Como mujer católica y férrea, Abigail educó a sus hijos y nietos “con mano de hierro” y nunca lloraba en público. Casada desde los 17 años, durante más de medio siglo vivió en un matrimonio más por costumbre que por amor y detestaba mostrarse vulnerable…excepto frente a su hija. Logró una vasta descendencia, sin embargo, ese tampoco fue motivo de salvamento. Optó por el silencio, por miedo y “discreción”.
Otro diagnóstico letal tomó por sorpresa a su familia. La agonía y el tratamiento fueron más veloces, pero a su vez la solidaridad aún mayor. Mientras tanto, Torreón continuaba inmerso en un ambiente sombrío: asesinatos, violencia y disputas del crimen organizado habían secuestrado a la región en aquel turbio periodo de 2010 a 2011 sin tregua alguna. Aunque fue una zacatecana oriunda, siendo huérfana de un padre minero, Abigail migró a esa ciudad desde la infancia, mientras gozó de prosperidad económica en la década de los treinta.
La historia se repite: su cuerpo pierde peso y fuerza, el cabello ya no cae, aunque Abigail se siente incapaz de salir a la calle por el intenso calor. Quien escribe estas líneas acude a visitarla desde la Ciudad de México sin importarle la inseguridad y los regaños de su padre quien, por temor, trata de convencerla de que desista de sus viajes. Ella sabe que la abuela ya no durará y va preparándose mentalmente para vivir con otro hueco en el corazón después del que dejó su tía, mientras se aferra a la terapia psicológica Gestalt como consuelo de ese duro periodo.

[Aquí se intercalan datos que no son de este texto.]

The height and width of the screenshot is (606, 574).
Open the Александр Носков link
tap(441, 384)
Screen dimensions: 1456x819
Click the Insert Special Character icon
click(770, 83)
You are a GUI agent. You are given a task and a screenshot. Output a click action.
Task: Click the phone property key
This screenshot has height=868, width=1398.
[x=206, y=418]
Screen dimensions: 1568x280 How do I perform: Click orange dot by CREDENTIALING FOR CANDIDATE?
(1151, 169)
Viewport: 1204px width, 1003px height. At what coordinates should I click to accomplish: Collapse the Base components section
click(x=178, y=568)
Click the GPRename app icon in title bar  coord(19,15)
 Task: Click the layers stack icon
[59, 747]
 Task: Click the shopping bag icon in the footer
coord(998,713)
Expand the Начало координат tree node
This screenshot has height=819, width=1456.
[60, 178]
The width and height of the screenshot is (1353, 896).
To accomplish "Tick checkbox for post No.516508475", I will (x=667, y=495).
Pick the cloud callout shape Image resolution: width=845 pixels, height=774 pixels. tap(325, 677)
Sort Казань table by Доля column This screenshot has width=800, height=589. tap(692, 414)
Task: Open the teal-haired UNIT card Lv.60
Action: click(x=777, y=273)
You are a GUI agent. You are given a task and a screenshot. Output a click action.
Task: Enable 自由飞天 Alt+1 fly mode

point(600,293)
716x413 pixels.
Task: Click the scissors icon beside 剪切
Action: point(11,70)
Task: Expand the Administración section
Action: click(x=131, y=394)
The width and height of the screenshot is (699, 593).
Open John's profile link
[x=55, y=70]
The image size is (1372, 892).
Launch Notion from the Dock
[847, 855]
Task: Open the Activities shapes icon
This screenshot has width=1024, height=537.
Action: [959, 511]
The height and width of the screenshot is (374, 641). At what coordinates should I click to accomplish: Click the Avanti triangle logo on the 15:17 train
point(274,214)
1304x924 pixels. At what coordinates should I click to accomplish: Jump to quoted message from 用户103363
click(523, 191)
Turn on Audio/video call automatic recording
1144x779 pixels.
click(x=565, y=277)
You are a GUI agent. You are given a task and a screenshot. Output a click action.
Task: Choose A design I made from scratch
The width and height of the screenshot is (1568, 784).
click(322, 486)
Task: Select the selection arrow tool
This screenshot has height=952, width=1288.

En las llamadas telefónicas posteriores la comunicación se entorpece: Abigail ya no puede articular las palabras con claridad. Aun así, su nieta le expresa cariño y le revela que tiene preparada otra visita… pero esta vez ya no alcanza a encontrarla, Abigail se ha reencontrado finalmente con Bertha. La cripta familiar comienza a ensancharse.
Han transcurrido seis años. El 18 de junio de 2011 es una fecha que queda grabada de por vida en la memoria de esta escribidora. Ella y su madre están conscientes de que el enemigo sigue rondando y que no deben bajar la guardia. Sin embargo, como mencionaba su abuela, firme en sus creencias de las que a veces ella duda, ambas están junto a Dios y eso la reconforta. Mientras tanto, la dupla manifiesta en ocasiones su presencia etérea mediante sueños oníricos y mensajes ambiguos. Sabe que no se han ido del todo.